A few months ago, Stick and I went to play games at Bill and Andrea’s house. Andrea had just taken her MTELs in chemistry, and after a few much-needed drinks, she cheerfully insisted to everyone in the room that Denmark and Holland are the same country. I giggled and pointed out that Denmark is the land of Number The Stars and Holland of Hans Brinkle. Those who don’t immediately tie children’s books and geography backed up my facts, but gave Andrea the benefit of the four-drink doubt.

I realized after my exam on Saturday that it wasn’t the martinis that fried her brain. It was the MTELs.

I was told to arrive at 7:45, and when I showed up at 7:46 there was already a line across the parking lot. If you want to teach high school in Massachussetts, you need to get a bachelor’s degree, pass the literacy MTELs and the subject exam in your chosen field, and then get certified as a teacher. So everyone who wants to become a teacher needs to take this exam.

“No cell phones,” one of the security officers said when I made it inside. “Put your bag in the car. No cell phones,”

I blinked. There was nothing in any of my paperwork that said backpacks were illegal, and besides, there’s a woman walking in with a bag right now.

“Thassa purse. No backpacks,” Can you blame me for having an Animal Farm moment? One strap good, two straps bad.

I tried to explain that Stick’s mother had dropped me off on her way to work, so I had no car in which to leave my illicit backpack (I even pointed to “parking is limited at your testing site” on my MTEL assignment letter). Eventually, I was given pained permission to leave my bag with the woman at the table marked “MTELs Bag Check”. It’s a lot like airport security, only once I proved that I wasn’t carrying anything contraband, I didn’t get to board a plane, only get into a new line.

This was the proper-identification line. This line moved even more slowly, with lost-wallet and didn’t-know-you-needed-multiple-IDs stories. I felt a little better about being the non-driving freak. By the time I made it to the front, I reached for my wallet and was waved through. “Good luck on your exam. Next!”

There was a woman who surrended her cell phone in the testing room (“But no one told me I couldn’t have it!” she insisted to an unamused proctor), and a guy who had brought all twenty-eight forms of ID and no pencil.

The literacy portion was surprisingly hard. A lot of spelling questions involving that silly I before E rule. You know the one I mean? I before C, except after C or when sounded like A as in neighbor or sleigh, or from a French loan word in which case all bets are off, take it up with William The Conqueror, kid. But I think I recovered some points with my masterful use of the semicolon.

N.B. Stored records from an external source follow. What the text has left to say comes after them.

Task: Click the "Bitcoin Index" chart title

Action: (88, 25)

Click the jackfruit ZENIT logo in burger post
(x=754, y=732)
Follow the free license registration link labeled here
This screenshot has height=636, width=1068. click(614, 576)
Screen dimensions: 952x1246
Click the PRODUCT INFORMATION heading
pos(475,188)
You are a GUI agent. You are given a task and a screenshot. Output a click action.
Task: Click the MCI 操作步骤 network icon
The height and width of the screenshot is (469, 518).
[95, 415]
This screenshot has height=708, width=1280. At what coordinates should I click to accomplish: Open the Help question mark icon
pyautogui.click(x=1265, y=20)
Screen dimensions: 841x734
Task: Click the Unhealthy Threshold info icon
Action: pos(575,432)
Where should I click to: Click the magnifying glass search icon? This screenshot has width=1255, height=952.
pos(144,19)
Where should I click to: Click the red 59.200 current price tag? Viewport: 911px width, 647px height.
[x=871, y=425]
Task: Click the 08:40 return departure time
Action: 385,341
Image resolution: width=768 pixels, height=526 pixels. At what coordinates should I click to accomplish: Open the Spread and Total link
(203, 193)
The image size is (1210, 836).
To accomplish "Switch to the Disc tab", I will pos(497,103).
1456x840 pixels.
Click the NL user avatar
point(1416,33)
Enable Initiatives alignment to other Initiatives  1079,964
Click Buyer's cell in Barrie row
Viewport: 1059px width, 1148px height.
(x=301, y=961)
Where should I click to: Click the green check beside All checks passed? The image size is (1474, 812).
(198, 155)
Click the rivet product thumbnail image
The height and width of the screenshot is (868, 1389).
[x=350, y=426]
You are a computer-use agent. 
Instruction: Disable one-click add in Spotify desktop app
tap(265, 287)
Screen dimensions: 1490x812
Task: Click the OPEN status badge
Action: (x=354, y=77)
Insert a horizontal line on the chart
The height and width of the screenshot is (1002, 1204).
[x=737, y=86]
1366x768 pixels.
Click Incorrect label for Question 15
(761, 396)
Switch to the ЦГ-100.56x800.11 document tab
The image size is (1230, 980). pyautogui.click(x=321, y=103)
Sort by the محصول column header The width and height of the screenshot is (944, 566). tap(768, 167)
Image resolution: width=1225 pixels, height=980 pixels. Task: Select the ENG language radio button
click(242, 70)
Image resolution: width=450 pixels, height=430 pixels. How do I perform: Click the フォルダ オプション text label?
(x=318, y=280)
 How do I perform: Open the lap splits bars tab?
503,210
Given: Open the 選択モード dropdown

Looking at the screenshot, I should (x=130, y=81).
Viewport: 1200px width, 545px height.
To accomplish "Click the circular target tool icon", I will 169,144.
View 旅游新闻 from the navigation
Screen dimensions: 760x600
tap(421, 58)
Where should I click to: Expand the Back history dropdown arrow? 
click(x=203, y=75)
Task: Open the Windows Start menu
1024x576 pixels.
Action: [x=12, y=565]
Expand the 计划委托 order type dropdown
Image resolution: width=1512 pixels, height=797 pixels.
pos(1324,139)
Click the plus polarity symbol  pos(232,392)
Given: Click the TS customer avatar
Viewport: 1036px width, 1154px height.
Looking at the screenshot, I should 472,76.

The English literature section was miserable. You remember the stupid crap we all had to sit through in high school English? This poem exemplifies the themes of romanticism because… Reader-response criticism is important because… It’s hundred questions and two essays on that. Yuck. At least I got out of the exam early (at 4:30 instead of 6 PM), and Stick came to get me.

I think I need to call Andrea and apologize. She just made a minor geography error, but I think in my post-MTELs brain freeze, I agreed to play Blood Bowl with Stick.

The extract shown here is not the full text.